• TASK REQUIREMENTS
In the stored items, from the line with "Admissions Registrar Tours" to the line with "182, 88, 190)", change "webpages" to "web pages". Rewrite only those lines and leave everything else in them as it is.

# start of PROVIDED DATA

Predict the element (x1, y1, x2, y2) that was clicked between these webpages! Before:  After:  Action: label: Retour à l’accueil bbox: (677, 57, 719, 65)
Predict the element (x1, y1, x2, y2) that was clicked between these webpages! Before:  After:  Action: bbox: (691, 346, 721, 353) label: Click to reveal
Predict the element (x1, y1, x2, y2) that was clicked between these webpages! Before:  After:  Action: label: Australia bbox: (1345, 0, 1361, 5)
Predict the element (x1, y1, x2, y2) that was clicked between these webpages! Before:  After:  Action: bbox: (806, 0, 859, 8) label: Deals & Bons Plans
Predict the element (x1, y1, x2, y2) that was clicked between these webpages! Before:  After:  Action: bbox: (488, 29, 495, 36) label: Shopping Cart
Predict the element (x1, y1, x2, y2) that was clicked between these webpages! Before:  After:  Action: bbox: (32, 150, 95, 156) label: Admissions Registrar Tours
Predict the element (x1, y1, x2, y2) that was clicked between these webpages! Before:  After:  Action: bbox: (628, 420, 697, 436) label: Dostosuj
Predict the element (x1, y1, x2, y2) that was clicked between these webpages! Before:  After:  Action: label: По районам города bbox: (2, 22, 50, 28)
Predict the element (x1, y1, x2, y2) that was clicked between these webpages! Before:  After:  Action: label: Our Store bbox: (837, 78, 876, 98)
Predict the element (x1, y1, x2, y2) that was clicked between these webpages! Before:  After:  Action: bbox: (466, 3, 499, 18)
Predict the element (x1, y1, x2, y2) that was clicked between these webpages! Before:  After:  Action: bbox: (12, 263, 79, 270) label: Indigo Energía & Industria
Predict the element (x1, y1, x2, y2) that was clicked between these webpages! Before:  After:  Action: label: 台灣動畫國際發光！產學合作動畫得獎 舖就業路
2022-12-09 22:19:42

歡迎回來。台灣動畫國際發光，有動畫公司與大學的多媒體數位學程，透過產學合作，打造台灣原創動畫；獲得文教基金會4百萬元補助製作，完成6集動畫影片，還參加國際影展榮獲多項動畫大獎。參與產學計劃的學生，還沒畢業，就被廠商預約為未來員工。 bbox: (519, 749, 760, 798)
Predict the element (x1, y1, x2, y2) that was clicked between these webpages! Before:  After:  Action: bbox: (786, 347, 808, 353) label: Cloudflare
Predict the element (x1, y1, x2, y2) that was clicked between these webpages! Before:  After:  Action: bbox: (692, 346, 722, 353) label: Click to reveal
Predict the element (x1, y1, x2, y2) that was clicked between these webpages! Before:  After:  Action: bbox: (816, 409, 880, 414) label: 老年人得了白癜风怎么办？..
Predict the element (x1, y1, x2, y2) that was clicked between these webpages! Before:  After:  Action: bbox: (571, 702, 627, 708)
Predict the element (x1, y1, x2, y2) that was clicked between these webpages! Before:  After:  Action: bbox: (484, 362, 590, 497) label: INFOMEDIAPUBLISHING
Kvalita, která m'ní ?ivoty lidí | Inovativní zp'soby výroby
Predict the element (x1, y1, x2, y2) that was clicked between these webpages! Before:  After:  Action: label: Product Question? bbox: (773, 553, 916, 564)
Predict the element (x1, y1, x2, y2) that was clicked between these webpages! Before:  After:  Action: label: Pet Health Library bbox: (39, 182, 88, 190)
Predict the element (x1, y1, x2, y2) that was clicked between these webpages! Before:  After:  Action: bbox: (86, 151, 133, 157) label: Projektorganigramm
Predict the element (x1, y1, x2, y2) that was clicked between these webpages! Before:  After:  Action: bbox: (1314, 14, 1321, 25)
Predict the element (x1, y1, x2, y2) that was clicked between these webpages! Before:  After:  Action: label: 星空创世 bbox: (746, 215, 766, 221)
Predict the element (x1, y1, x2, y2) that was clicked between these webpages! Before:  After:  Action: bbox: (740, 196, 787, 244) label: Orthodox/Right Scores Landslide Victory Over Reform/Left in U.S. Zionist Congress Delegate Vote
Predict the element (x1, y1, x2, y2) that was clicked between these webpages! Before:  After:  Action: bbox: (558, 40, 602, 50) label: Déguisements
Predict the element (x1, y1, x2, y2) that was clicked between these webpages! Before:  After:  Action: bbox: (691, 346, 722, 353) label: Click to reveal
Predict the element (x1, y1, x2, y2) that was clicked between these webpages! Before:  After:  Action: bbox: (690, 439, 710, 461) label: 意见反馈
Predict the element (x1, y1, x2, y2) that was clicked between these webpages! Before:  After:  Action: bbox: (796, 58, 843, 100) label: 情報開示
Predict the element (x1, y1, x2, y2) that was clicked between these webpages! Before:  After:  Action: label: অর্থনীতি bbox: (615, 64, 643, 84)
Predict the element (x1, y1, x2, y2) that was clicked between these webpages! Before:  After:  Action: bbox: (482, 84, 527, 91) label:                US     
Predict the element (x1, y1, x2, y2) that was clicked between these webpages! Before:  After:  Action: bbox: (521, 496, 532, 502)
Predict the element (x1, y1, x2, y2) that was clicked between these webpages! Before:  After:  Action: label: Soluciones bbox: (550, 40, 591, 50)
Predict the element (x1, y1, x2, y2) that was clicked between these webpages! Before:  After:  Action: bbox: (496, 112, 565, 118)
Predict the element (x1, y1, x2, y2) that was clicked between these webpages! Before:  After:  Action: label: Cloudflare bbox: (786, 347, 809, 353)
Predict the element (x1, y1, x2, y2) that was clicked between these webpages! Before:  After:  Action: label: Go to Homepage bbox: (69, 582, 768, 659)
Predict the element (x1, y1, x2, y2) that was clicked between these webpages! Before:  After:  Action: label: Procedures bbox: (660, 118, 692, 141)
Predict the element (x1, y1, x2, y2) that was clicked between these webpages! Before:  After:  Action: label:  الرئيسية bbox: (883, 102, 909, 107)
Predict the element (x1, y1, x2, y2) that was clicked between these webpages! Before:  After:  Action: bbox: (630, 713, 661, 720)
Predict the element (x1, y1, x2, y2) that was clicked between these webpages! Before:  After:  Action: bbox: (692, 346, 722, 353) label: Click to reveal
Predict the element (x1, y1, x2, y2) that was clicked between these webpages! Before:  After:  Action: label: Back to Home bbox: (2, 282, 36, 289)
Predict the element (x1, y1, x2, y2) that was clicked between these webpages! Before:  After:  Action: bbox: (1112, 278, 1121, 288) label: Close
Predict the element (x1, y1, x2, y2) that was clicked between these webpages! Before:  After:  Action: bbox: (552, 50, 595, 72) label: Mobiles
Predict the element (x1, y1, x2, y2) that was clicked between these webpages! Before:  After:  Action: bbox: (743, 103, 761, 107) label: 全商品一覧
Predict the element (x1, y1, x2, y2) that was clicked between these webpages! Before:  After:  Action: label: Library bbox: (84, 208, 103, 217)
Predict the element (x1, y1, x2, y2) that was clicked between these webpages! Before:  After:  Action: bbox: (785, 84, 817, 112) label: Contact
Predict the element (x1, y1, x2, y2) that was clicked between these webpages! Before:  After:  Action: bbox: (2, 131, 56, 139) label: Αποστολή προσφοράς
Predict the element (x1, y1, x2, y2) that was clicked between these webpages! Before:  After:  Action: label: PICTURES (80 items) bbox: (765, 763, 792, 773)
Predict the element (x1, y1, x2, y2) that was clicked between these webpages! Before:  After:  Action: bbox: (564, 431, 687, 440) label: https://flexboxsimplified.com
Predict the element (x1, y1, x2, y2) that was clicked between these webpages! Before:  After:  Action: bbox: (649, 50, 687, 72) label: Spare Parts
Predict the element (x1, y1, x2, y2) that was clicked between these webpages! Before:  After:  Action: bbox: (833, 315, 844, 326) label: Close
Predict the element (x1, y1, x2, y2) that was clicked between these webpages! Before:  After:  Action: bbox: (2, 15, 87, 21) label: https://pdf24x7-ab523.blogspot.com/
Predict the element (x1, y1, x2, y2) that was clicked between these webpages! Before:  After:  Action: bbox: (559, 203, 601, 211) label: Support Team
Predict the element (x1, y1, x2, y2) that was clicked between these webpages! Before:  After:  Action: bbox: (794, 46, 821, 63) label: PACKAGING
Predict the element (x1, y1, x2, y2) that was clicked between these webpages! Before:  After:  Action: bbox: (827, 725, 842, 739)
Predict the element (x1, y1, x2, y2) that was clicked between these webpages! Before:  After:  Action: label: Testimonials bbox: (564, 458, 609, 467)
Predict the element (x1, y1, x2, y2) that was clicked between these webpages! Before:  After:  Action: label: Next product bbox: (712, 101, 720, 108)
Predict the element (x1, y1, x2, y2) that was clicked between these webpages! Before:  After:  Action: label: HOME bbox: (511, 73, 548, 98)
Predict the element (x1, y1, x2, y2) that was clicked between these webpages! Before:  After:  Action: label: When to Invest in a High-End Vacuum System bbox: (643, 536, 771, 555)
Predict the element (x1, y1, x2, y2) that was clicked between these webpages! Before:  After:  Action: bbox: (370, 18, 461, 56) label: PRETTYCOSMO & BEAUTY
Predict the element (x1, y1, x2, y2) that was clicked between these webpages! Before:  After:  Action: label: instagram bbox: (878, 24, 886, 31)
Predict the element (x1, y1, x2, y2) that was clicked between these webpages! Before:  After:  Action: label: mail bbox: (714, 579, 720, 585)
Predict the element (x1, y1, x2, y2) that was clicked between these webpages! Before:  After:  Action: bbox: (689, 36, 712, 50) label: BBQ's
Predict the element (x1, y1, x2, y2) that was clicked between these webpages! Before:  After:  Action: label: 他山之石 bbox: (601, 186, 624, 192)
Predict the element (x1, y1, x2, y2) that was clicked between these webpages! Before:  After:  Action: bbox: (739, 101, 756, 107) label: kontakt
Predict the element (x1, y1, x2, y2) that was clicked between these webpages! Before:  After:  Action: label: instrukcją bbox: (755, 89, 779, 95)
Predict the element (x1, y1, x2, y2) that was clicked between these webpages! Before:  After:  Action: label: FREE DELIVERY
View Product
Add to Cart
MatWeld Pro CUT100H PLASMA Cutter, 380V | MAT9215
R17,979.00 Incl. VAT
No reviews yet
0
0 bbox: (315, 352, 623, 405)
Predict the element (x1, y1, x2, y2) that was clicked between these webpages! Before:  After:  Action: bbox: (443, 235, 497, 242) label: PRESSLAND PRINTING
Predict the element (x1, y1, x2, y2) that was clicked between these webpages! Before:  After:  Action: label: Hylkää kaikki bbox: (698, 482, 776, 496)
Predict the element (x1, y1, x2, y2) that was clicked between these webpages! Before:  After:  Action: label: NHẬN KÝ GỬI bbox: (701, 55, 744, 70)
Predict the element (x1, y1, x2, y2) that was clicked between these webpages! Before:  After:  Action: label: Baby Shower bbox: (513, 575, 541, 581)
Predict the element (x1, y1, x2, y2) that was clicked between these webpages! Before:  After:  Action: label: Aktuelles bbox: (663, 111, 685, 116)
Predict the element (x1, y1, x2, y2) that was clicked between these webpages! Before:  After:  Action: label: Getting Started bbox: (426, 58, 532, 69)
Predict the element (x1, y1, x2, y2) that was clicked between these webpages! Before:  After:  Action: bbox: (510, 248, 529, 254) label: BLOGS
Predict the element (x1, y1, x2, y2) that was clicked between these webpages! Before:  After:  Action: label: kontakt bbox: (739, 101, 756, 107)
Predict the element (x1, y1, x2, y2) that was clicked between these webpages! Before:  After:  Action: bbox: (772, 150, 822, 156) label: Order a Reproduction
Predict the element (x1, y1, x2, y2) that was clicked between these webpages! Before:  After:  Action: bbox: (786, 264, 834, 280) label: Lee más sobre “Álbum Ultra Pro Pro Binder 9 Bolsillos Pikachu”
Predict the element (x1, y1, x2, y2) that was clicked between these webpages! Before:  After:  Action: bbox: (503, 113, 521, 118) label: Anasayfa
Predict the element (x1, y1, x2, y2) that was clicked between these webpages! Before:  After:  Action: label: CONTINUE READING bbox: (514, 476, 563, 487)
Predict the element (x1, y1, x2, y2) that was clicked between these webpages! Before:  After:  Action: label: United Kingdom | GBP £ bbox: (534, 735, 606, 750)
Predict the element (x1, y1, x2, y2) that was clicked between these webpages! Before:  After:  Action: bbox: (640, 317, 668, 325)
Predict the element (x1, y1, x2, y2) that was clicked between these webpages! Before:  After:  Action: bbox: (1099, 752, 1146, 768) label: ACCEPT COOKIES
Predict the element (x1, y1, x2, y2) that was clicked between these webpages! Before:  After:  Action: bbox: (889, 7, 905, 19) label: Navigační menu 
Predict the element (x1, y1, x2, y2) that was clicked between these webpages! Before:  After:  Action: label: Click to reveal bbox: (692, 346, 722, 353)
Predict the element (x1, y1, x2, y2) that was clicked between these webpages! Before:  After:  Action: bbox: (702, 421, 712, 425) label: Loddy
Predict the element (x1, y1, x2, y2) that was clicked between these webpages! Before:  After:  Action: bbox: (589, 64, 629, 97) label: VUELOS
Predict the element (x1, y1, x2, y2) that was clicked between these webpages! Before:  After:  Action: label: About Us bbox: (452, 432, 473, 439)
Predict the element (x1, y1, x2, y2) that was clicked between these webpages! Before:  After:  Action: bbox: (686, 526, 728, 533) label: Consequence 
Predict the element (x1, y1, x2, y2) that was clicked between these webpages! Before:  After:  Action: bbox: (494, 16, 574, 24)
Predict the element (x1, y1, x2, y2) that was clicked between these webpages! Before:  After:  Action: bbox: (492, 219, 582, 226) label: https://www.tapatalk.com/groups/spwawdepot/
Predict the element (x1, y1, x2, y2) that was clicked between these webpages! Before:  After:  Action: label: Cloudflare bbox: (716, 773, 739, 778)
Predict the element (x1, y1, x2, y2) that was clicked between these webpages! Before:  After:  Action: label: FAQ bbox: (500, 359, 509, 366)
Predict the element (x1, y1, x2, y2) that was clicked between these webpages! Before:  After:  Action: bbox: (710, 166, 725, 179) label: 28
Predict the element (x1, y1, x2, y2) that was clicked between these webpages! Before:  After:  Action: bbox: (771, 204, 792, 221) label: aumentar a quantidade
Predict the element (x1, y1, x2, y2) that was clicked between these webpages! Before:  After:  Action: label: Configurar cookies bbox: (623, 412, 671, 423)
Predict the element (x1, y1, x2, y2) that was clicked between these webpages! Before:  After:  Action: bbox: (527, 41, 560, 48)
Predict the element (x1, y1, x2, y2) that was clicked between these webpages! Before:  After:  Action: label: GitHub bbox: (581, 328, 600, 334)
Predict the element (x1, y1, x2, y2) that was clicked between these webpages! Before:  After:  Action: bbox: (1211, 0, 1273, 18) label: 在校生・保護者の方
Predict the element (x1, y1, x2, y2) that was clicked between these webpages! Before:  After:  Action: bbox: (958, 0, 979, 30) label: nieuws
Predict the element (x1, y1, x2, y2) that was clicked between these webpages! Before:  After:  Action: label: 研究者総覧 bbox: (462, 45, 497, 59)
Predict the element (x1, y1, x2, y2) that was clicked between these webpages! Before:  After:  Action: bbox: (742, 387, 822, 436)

# end of PROVIDED DATA

• RESPONSE TO THIS EXERCISE
Predict the element (x1, y1, x2, y2) that was clicked between these web pages! Before:  After:  Action: bbox: (32, 150, 95, 156) label: Admissions Registrar Tours
Predict the element (x1, y1, x2, y2) that was clicked between these web pages! Before:  After:  Action: bbox: (628, 420, 697, 436) label: Dostosuj
Predict the element (x1, y1, x2, y2) that was clicked between these web pages! Before:  After:  Action: label: По районам города bbox: (2, 22, 50, 28)
Predict the element (x1, y1, x2, y2) that was clicked between these web pages! Before:  After:  Action: label: Our Store bbox: (837, 78, 876, 98)
Predict the element (x1, y1, x2, y2) that was clicked between these web pages! Before:  After:  Action: bbox: (466, 3, 499, 18)
Predict the element (x1, y1, x2, y2) that was clicked between these web pages! Before:  After:  Action: bbox: (12, 263, 79, 270) label: Indigo Energía & Industria
Predict the element (x1, y1, x2, y2) that was clicked between these web pages! Before:  After:  Action: label: 台灣動畫國際發光！產學合作動畫得獎 舖就業路
2022-12-09 22:19:42

歡迎回來。台灣動畫國際發光，有動畫公司與大學的多媒體數位學程，透過產學合作，打造台灣原創動畫；獲得文教基金會4百萬元補助製作，完成6集動畫影片，還參加國際影展榮獲多項動畫大獎。參與產學計劃的學生，還沒畢業，就被廠商預約為未來員工。 bbox: (519, 749, 760, 798)
Predict the element (x1, y1, x2, y2) that was clicked between these web pages! Before:  After:  Action: bbox: (786, 347, 808, 353) label: Cloudflare
Predict the element (x1, y1, x2, y2) that was clicked between these web pages! Before:  After:  Action: bbox: (692, 346, 722, 353) label: Click to reveal
Predict the element (x1, y1, x2, y2) that was clicked between these web pages! Before:  After:  Action: bbox: (816, 409, 880, 414) label: 老年人得了白癜风怎么办？..
Predict the element (x1, y1, x2, y2) that was clicked between these web pages! Before:  After:  Action: bbox: (571, 702, 627, 708)
Predict the element (x1, y1, x2, y2) that was clicked between these web pages! Before:  After:  Action: bbox: (484, 362, 590, 497) label: INFOMEDIAPUBLISHING
Kvalita, která m'ní ?ivoty lidí | Inovativní zp'soby výroby
Predict the element (x1, y1, x2, y2) that was clicked between these web pages! Before:  After:  Action: label: Product Question? bbox: (773, 553, 916, 564)
Predict the element (x1, y1, x2, y2) that was clicked between these web pages! Before:  After:  Action: label: Pet Health Library bbox: (39, 182, 88, 190)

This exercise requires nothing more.